◆ Exercise instructions
Restrict the output to the lines below starting at the one that contains "0919.906.266 (424, 2375)" and ending at the one that contains "Nguyên liệu (484, 102)", and restate them word for word, both ends included.

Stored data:
┄┄┄┄┄┄┄┄┄┄
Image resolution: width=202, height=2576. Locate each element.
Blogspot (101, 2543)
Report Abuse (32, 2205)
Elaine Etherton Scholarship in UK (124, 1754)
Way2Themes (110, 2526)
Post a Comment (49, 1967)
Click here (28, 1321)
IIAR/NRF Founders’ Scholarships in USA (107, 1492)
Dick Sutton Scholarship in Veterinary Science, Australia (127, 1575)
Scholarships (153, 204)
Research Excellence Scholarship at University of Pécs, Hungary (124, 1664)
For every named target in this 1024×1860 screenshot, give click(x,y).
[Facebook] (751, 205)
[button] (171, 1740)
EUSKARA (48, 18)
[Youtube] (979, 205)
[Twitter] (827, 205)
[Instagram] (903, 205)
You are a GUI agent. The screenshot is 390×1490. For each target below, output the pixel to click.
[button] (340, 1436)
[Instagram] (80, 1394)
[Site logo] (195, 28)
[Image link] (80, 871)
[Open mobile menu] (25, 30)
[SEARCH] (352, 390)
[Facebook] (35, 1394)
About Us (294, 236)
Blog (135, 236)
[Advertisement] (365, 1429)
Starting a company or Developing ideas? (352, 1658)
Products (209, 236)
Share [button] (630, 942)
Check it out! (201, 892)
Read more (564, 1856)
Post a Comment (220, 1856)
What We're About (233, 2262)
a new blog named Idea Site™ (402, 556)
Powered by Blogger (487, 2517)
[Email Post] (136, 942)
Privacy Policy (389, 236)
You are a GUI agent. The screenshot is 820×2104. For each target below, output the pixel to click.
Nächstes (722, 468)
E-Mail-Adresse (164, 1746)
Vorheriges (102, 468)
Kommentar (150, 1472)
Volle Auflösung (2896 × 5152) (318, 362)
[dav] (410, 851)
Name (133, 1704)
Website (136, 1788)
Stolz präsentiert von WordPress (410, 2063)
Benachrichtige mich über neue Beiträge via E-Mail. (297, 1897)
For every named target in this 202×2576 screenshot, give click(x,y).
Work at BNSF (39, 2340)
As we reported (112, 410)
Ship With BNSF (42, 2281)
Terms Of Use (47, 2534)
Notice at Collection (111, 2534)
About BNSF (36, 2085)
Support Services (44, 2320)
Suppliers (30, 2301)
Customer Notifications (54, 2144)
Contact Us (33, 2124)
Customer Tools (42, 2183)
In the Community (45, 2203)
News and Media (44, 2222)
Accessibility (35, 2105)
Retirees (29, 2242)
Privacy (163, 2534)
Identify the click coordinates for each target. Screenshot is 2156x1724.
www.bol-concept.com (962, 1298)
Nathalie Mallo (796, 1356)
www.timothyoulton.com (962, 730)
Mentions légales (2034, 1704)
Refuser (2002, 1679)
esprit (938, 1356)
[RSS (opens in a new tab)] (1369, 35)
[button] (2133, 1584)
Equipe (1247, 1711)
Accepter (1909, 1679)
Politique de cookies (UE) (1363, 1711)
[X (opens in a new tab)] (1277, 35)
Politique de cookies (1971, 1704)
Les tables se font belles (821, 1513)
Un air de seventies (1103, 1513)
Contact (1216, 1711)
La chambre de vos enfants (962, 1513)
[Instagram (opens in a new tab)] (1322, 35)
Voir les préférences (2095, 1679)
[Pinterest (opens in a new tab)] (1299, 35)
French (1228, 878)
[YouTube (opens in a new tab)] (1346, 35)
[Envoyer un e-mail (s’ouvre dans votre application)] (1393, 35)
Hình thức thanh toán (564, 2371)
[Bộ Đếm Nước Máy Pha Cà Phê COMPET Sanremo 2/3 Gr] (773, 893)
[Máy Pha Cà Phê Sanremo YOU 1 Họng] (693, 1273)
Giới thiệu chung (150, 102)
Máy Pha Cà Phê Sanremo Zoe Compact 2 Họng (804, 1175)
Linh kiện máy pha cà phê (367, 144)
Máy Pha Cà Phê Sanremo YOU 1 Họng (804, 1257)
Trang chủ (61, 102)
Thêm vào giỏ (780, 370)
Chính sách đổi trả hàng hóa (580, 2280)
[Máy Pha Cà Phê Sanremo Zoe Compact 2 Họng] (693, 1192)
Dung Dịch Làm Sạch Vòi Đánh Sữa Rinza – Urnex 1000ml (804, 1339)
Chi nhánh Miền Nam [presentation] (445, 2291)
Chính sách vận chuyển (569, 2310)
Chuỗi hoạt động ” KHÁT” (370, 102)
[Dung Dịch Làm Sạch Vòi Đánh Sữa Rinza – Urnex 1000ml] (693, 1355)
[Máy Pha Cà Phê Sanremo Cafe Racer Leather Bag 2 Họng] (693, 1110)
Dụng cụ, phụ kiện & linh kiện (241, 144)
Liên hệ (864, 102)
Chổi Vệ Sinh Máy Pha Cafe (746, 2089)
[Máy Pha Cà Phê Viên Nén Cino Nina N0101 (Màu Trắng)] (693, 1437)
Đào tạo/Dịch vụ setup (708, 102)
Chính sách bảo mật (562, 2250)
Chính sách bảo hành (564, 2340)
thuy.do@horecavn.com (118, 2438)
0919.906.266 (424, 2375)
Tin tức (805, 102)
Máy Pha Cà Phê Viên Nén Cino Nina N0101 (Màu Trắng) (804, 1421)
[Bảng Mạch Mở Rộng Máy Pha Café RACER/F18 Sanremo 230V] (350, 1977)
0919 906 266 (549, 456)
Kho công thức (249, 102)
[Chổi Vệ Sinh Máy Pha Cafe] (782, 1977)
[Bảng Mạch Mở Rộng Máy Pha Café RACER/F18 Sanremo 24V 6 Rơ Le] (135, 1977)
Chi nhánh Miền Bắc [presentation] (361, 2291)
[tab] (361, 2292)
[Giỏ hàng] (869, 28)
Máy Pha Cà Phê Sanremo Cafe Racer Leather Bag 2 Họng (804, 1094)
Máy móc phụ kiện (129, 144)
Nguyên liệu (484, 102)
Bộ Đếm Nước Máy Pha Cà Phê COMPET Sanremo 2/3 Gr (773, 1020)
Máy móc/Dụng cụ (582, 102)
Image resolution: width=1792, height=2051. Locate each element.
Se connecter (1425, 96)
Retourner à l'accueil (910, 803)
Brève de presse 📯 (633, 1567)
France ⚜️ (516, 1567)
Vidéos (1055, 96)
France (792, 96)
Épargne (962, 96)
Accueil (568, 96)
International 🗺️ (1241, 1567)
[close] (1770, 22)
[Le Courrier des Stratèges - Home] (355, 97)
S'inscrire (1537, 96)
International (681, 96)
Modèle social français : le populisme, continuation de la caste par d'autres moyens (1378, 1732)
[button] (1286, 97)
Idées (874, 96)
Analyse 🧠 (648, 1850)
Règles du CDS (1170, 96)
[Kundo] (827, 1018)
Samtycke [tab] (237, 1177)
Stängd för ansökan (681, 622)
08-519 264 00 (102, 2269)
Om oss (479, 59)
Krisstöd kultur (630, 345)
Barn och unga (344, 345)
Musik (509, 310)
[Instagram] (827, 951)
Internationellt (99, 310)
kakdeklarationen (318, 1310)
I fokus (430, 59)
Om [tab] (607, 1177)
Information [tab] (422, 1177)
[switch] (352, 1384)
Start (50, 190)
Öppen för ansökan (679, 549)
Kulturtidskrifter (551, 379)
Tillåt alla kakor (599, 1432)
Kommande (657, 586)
┄┄┄┄┄┄┄┄┄┄
◆ Exercise result
0919.906.266 (424, 2375)
Tin tức (805, 102)
Máy Pha Cà Phê Viên Nén Cino Nina N0101 (Màu Trắng) (804, 1421)
[Bảng Mạch Mở Rộng Máy Pha Café RACER/F18 Sanremo 230V] (350, 1977)
0919 906 266 (549, 456)
Kho công thức (249, 102)
[Chổi Vệ Sinh Máy Pha Cafe] (782, 1977)
[Bảng Mạch Mở Rộng Máy Pha Café RACER/F18 Sanremo 24V 6 Rơ Le] (135, 1977)
Chi nhánh Miền Bắc [presentation] (361, 2291)
[tab] (361, 2292)
[Giỏ hàng] (869, 28)
Máy Pha Cà Phê Sanremo Cafe Racer Leather Bag 2 Họng (804, 1094)
Máy móc phụ kiện (129, 144)
Nguyên liệu (484, 102)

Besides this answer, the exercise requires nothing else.